* **STATED PROBLEM**
Retype the passage below on simulating temperature increase in the trial mix cube, word for word and in full.

* begin EXTRACT *

Temperature increase for the trial mix cube (1.5 m x 1.5 m x 1.5 m).
(a) The trial mix cube, (b) the locations of the thermocouples.
Moving on, to determine the BHF, the two successive periods of temperature increase (dT) are calculated within period time (dt), and then the heat of hydration (dH) can be determined using Eq. (4). The final step is to divide the heat of hydration to the time difference (dH/dt) to find the body heat flux. To simulate the real trend of the temperature increase, the Amplitude feature in ABAQUS is used and applied based on the temperature increase values, Figure 4.
Body heat flux amplitude.
The boundary condition was taken as ambient temperature, which was obtained from the Iowa Environmental Mesonet [24] website and applied as amplitude in ABAQUS (Figure 5). While this data can serve as a valuable reference, it represents a generalized approximation rather than a site-specific measurement designed for the project site. Consequently, it falls short of accounting for the nuanced variations that may be present within the project site. We excluded the solar radiation and the wind speed effect boundary conditions due to lack of such data.

* end EXTRACT *
* begin EXTRACTED DATA *

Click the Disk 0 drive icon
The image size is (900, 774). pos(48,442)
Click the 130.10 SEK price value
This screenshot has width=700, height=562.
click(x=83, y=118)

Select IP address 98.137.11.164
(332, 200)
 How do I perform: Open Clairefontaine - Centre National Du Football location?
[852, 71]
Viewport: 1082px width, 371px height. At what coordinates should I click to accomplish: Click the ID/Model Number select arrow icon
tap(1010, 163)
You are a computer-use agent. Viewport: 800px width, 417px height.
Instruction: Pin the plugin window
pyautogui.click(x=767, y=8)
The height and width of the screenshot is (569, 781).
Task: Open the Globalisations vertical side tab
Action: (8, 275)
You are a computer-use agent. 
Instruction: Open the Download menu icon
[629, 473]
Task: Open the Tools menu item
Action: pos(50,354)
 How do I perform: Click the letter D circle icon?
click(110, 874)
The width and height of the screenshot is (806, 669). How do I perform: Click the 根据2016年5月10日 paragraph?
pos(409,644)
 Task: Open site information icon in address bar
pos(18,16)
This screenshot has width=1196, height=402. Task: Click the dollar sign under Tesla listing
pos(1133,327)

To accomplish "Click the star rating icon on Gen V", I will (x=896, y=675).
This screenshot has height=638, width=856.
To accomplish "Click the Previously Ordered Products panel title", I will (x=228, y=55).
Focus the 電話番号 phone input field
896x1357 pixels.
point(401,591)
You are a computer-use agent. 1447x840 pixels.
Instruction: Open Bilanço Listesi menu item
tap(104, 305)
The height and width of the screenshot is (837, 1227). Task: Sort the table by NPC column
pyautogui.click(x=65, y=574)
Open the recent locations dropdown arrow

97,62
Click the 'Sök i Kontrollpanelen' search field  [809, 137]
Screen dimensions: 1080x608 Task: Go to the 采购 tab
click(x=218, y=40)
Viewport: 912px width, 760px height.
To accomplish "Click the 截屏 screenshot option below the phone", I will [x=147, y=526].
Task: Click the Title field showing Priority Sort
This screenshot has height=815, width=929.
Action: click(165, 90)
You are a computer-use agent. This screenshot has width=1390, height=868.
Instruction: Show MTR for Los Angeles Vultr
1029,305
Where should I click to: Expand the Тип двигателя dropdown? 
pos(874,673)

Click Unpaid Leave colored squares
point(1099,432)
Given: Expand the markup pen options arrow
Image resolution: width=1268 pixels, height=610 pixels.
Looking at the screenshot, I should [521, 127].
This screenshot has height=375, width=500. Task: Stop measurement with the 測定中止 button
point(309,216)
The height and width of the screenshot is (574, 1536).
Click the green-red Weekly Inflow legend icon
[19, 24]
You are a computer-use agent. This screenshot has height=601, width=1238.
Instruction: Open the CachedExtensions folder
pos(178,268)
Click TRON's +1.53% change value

* end EXTRACTED DATA *

* **CORRECT ANSWER**
Temperature increase for the trial mix cube (1.5 m x 1.5 m x 1.5 m).
(a) The trial mix cube, (b) the locations of the thermocouples.
Moving on, to determine the BHF, the two successive periods of temperature increase (dT) are calculated within period time (dt), and then the heat of hydration (dH) can be determined using Eq. (4). The final step is to divide the heat of hydration to the time difference (dH/dt) to find the body heat flux. To simulate the real trend of the temperature increase, the Amplitude feature in ABAQUS is used and applied based on the temperature increase values, Figure 4.
Body heat flux amplitude.
The boundary condition was taken as ambient temperature, which was obtained from the Iowa Environmental Mesonet [24] website and applied as amplitude in ABAQUS (Figure 5). While this data can serve as a valuable reference, it represents a generalized approximation rather than a site-specific measurement designed for the project site. Consequently, it falls short of accounting for the nuanced variations that may be present within the project site. We excluded the solar radiation and the wind speed effect boundary conditions due to lack of such data.